Literature from Hofstede (1980, 2001) and Hall (1989) helps to establish that web design in virtual space is entrenched in cultural contexts. Web design within a country can follow a polychronic or monochronic style, and as such, cultural dimensions can impact web design by reflecting the collective behaviours and values associated with national and country backgrounds (Vyncke and Brengman, 2010; Moura et al., 2016). A polychronic design, popular in China, is characterised by the heavy use of animations, complex menus, and scrollbars on websites which also relates to low values of Uncertainty Avoidance (UA), seen in Table 2 (Capece and Di Pillo, 2021). Monochronic cultures are associated with web designs that focus more on transparent sites; it tells the users what the links are, and what lies behind them, and impose more linear navigation- associated with more Western contexts (ibid). This tells us that there are differences in online usability. Meaning that in the case of web design, layouts are catered according to the geographic access of the website, and expectations for usability differ in cross-cultural settings (Broeder and Scherp, 2017; Shi and Xu, 2020).

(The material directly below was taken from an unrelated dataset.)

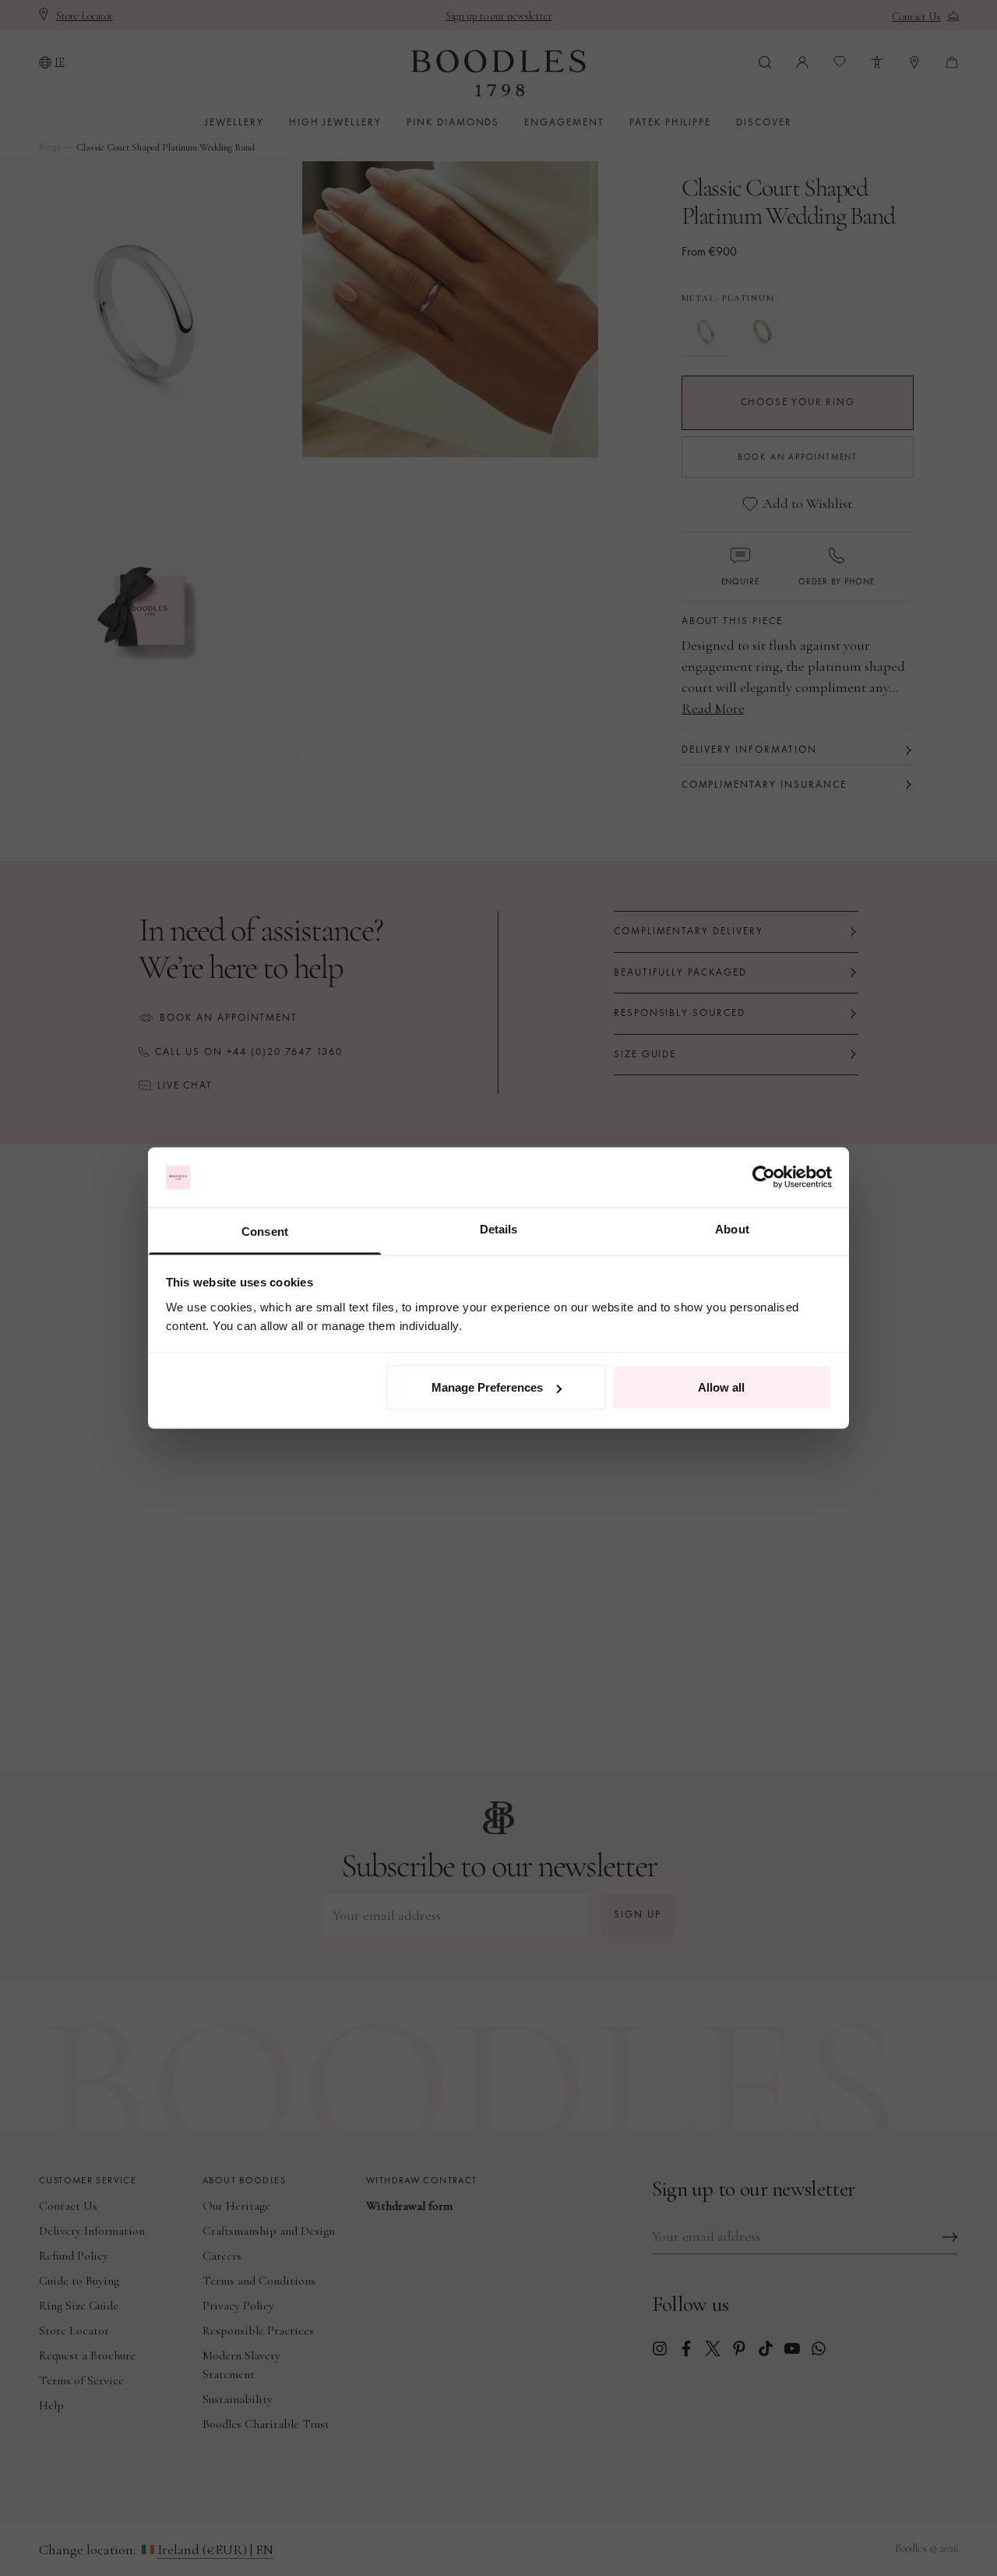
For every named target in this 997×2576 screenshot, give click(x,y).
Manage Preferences (487, 1387)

A popular concept that comes up in cross-cultural studies of web design and communication is trust. It is suggested that familiarity with social media platforms like Twitter, Instagram, and Facebook creates a concept of implicit trust. This may not be the case for all users, but as users increasingly experience cultural and technical globalisation, their familiarity with popular social media platforms increases. Trust is suggested to revolve around user expectations, such as social media will behave in a certain way when accessed, that the layout will always be the same and that the navigation of the interface is consistent and predictable. These assumptions have guided what areas would have the most attention, or fixations, in eye-tracking results.
Eye-tracking
For the disciplines in focus, like psychology, eye-tracking offers the unique opportunity to observe behaviours that contribute to decision-making both consciously and unconsciously. Briefly, this section discusses some advantages of using eye-tracking for our study compared to other data collection techniques. For example, eye movements can indicate subconscious behaviours and decision-making when observing stimuli that may not be self-reported by the participant; self-reports include methods, such as surveys, interviews, and focus groups (Orquin and Holmqvist, 2019). Eye-tracking also allows judgements, decisions, and observations to be collected on the participant over a period of time without interruption to the data collection process (Rahal and Fiedler, 2019) This study utilised both these aspects by recording the eye fixations collated on Areas of Interest (AOIs) and participant’s self-reported qualitative answers about news examples. AOIs are used in this study to indicate pre-defined areas on social media Examples that we thought participants would look at. Self-reported qualitative answers were included to establish if eye-tracking results mirrored participants’ introspection on what they considered traits of real/fake news. Online webcam-based eye-tracking was chosen over surveys and self-report studies due to its more unbiased collection of data (Schmuck et al., 2020). By using a participant’s computer webcam at home versus an eye-tracking lab, it is suggested a better replicate of a real-world environment is provided (Hummel et al., 2017). It is suggested that data collected on underlying cognitive behaviours may have been missed if a participant was relied on to self-report their observations. Online webcam-based eye-tracking was also pursued because of the impact of COVID-19 on lab access to eye-tracking equipment and participants.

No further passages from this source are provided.